Israel made out the dim form of Jim turning over and pulling his weather worn coat around him like a womb.
"I thought you said you was awake?" Jim didn't answer. Israel stared into the darkness and puffed away.
"I said I though you was awake, are you not answering me now?" Jim turned back over.
"And what in the hell do you have to say?" Jim sat up.
"We got to talk about this Jim," he pointed toward the door, "we can't just leave it."
"We had to, there was no other way. Might I remind you we never would have got into all this save for you"
"That's a damn lie"
"Is it now?"
"It's a damn lie and you know it," he shook with anger. Jim was on his feet now.
"It's not a lie you old codger! If it weren't for you an your goddamn magics we'd still be in there, cooling our heels like the rest of em. But no, you just had to be the goddamn magician, you just had to be the goddamn sorcerer, you just couldn't leave well enough alone!"
"This ain't my fault"
"Hell it ain't"
"You better watch that tongue"
"Or else what?"
"Don't test me" they were face to face and Israel could smell the whiskey and cornmeal and plaque on Jim's breath.
"You can't hurt me none Israel, you never could and you never will." He turned and walked back to his coat. "You ain't strong enough."
"You ain't my boss"
"Never said I was"
"And you ain't my leader!"
"An you ain't nothing but a dried up old hasbeen that never was! You're a drunk and a bastard and a mistake on gods grey earth Israel. Old man shoulda kilt you years ago, back before things got so messy. But he didn't."
"Back in Hazelton when we was suppressing them Indian folk, he done said you'd be a problem. He done asked me what I thought, and I told him you was harmless."
"Never done once"
"You're a goddamned liar"
"I saved your sorry ass, and it wasn't the first time neither. Nor the last" Israel, beet red and shaking, stepped forward.

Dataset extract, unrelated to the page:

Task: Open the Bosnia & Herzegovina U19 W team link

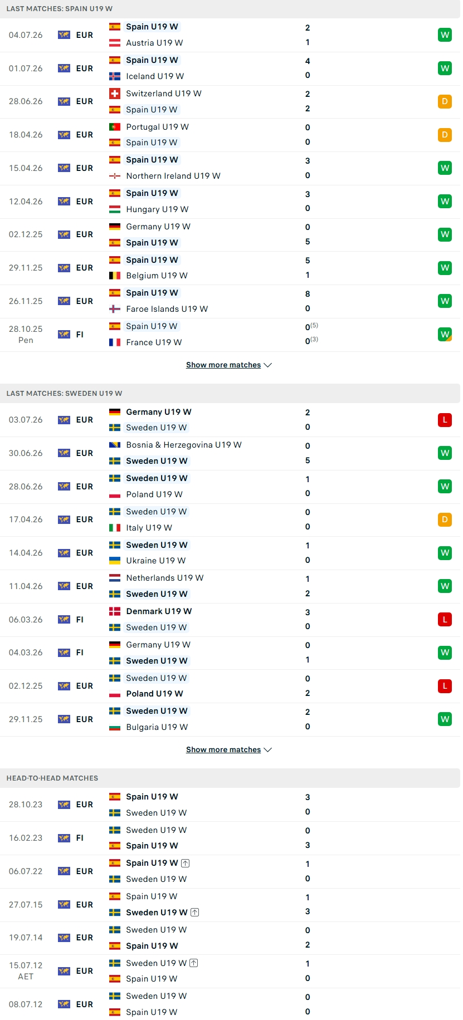Action: coord(184,445)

Jim spun with such force Israel never even saw the blow. It landed across his face and knocked him to the ground, overturning his chair, his cigarette burning into his fingers. Blood trickled from his chin. Jim was standing over him, giant and terrible like some gnostic archon wings aspread in a horrifying and medieval way. Israel trembled.
"You ain't worth the spittle" Jim said, receding into darkness. Israel pulled himself up with the overturned chair and slunk against the far wall; slouching in a pose signifying calm but belying the cold, damp, and visceral fear brewing in his gut like churning peat. He spit a leathery tasting hunk of mucus and blood, a single tooth with it, onto the dusty floor of the cabin and stared into the dying fire for a moment.
"You ain't so big yousself," he said, spitting again.
"What you say?"
Israel stared into the fire. He was silent for a moment.
"You gon mute over there?" The dome of Jim's bald head peaked through the murk. Israel waited a moment, studying the laccolith and sloping ridges of Jim's forehead. He was building up courage; strength.
"You ain't so big yousself," Israel stared back into the fire, "you thinks you is, but you ain't."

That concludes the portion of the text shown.